No Spoiler Review -- HTB Delivery

Did Delivery on HacktheBox yesterday. I worked with a friend who is also studying for his OSCP, so we were able to build off of each other's progress. The machine is designed by IppSec, the dude who does HTB walkthrough videos on YouTube. Overall, I have to say it was a great teaching machine.

Delivery wasn't what I'd call challenging, but it does have its holdups as you work through it. Fortunately, I never felt that I was just taking wild guesses. Everything I did required me to connect dots and as the friend who worked with me through it said: "Don't move faster than you can read."

What he means by that is, read your results. Really read your results, and the output of things you receive. It's easy to overlook things, because you want to move quickly. You have to ask yourself what the application or system is telling you, and start connecting the dots. That's actually a very difficult skill for some of us to pick up (including myself in that).

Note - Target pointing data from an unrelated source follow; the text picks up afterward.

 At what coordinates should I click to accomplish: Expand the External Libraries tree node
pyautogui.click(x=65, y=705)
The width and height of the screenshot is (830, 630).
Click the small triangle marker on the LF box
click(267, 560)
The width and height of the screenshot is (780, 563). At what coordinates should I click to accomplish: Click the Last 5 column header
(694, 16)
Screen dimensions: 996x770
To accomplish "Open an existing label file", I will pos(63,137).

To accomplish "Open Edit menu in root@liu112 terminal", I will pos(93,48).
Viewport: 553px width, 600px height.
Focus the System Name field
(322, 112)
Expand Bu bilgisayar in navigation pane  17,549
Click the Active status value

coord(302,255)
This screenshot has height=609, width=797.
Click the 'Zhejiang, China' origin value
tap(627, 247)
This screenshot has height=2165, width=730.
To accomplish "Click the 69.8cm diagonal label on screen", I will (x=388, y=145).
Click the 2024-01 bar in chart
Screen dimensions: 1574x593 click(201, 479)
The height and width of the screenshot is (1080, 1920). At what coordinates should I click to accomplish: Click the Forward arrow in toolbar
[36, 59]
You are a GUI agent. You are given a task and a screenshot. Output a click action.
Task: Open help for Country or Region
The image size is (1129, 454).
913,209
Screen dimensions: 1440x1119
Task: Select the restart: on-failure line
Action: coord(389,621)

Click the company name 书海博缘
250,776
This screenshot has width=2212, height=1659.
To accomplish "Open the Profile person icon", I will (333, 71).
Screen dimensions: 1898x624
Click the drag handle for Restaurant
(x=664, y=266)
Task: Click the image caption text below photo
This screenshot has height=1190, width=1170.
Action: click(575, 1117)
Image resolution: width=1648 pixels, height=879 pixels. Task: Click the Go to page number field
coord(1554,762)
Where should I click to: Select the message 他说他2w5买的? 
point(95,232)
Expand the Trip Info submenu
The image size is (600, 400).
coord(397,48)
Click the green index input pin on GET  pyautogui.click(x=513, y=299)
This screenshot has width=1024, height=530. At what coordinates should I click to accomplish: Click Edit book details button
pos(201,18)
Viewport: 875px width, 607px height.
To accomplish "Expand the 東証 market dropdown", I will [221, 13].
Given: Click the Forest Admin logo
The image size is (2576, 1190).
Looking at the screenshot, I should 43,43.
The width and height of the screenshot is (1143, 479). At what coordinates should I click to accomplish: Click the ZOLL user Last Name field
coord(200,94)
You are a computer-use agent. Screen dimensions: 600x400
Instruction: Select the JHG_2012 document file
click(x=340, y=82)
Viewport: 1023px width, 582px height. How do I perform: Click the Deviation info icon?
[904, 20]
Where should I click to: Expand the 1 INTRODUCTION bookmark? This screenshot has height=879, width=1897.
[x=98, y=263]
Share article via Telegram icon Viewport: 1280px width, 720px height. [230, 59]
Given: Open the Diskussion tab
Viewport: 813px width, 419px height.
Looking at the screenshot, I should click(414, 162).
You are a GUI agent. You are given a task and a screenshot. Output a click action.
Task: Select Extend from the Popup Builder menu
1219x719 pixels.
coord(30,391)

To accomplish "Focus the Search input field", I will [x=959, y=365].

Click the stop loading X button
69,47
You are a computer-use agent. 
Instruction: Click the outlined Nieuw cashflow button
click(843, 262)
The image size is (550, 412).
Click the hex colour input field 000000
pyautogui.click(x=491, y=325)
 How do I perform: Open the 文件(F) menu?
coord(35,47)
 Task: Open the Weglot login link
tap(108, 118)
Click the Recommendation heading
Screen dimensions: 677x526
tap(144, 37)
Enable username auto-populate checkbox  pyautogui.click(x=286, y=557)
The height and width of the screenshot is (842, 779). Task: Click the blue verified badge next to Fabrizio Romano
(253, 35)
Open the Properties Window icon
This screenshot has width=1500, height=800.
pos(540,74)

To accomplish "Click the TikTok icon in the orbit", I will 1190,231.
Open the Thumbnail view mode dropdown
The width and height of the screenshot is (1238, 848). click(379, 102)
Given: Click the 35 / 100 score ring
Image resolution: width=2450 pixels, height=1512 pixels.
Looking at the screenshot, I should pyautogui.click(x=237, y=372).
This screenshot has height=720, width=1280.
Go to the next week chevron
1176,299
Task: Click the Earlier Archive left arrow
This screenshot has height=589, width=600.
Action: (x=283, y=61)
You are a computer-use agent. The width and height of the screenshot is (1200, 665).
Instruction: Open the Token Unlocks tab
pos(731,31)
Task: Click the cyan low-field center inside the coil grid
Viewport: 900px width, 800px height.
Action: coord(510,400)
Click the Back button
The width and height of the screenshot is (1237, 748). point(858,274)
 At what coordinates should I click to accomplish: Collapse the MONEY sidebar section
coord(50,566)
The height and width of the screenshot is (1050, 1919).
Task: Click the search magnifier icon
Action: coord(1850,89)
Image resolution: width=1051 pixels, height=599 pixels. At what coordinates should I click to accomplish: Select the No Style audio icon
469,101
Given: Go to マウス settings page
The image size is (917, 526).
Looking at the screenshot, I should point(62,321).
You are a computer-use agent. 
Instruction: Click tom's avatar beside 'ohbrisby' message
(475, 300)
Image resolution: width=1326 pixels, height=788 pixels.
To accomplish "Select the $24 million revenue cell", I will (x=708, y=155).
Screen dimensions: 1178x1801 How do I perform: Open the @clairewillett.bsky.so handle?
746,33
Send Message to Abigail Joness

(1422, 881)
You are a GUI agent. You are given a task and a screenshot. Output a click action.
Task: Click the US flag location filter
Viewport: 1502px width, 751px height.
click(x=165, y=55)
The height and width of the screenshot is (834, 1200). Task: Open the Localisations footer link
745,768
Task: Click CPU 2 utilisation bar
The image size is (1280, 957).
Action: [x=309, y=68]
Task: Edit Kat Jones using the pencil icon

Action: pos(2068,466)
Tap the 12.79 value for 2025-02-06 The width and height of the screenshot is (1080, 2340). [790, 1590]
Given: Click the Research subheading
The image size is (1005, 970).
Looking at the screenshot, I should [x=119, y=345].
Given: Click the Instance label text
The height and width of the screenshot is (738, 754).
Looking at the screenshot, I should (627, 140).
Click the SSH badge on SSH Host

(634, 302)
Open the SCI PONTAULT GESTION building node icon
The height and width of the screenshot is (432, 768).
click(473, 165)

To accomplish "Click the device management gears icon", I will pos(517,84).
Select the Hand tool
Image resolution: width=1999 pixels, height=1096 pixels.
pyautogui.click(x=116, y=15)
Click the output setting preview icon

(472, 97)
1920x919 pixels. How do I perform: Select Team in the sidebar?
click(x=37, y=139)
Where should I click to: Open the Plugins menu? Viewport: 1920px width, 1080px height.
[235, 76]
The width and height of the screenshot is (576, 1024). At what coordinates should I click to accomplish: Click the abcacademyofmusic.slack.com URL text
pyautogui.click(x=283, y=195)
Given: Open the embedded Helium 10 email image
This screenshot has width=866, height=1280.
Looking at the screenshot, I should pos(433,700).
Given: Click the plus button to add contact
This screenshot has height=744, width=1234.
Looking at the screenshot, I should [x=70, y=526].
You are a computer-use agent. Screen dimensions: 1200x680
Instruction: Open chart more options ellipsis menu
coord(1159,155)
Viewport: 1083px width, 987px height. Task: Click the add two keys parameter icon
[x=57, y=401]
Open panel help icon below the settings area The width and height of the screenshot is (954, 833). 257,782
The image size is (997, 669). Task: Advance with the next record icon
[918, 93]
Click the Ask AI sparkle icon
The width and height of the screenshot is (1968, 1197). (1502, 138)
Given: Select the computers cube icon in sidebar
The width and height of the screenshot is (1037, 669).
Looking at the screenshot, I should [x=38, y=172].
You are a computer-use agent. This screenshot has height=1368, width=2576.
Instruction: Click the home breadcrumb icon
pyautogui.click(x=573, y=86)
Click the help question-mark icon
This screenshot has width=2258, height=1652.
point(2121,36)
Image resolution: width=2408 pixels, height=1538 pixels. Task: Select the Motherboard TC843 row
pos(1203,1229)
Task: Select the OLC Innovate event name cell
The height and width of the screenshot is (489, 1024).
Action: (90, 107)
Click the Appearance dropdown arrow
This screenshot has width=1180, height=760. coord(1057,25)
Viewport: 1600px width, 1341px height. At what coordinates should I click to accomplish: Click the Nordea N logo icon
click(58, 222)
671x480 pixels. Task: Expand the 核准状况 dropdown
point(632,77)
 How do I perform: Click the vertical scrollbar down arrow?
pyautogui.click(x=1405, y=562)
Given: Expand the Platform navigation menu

In your excitement for making progress, you overlook the clues that are laid out for you.

IppSec's Delivery does a good job of showing the basics, and leaving enough clues to inform you where you should be going next. The machine has an interesting way of teaching new tools and techniques by finding neat ways of mentioning how they may work. It's up to the user taking on the challenge to figure out how to use the things he mentions.

I know this is said time and time again, but basic enumeration will get you to the end. Given that this machine is designed to teach you the basics, and not make you go through any ridiculous lengths to get to root, it's a great starter box. Definitely give Delivery a go.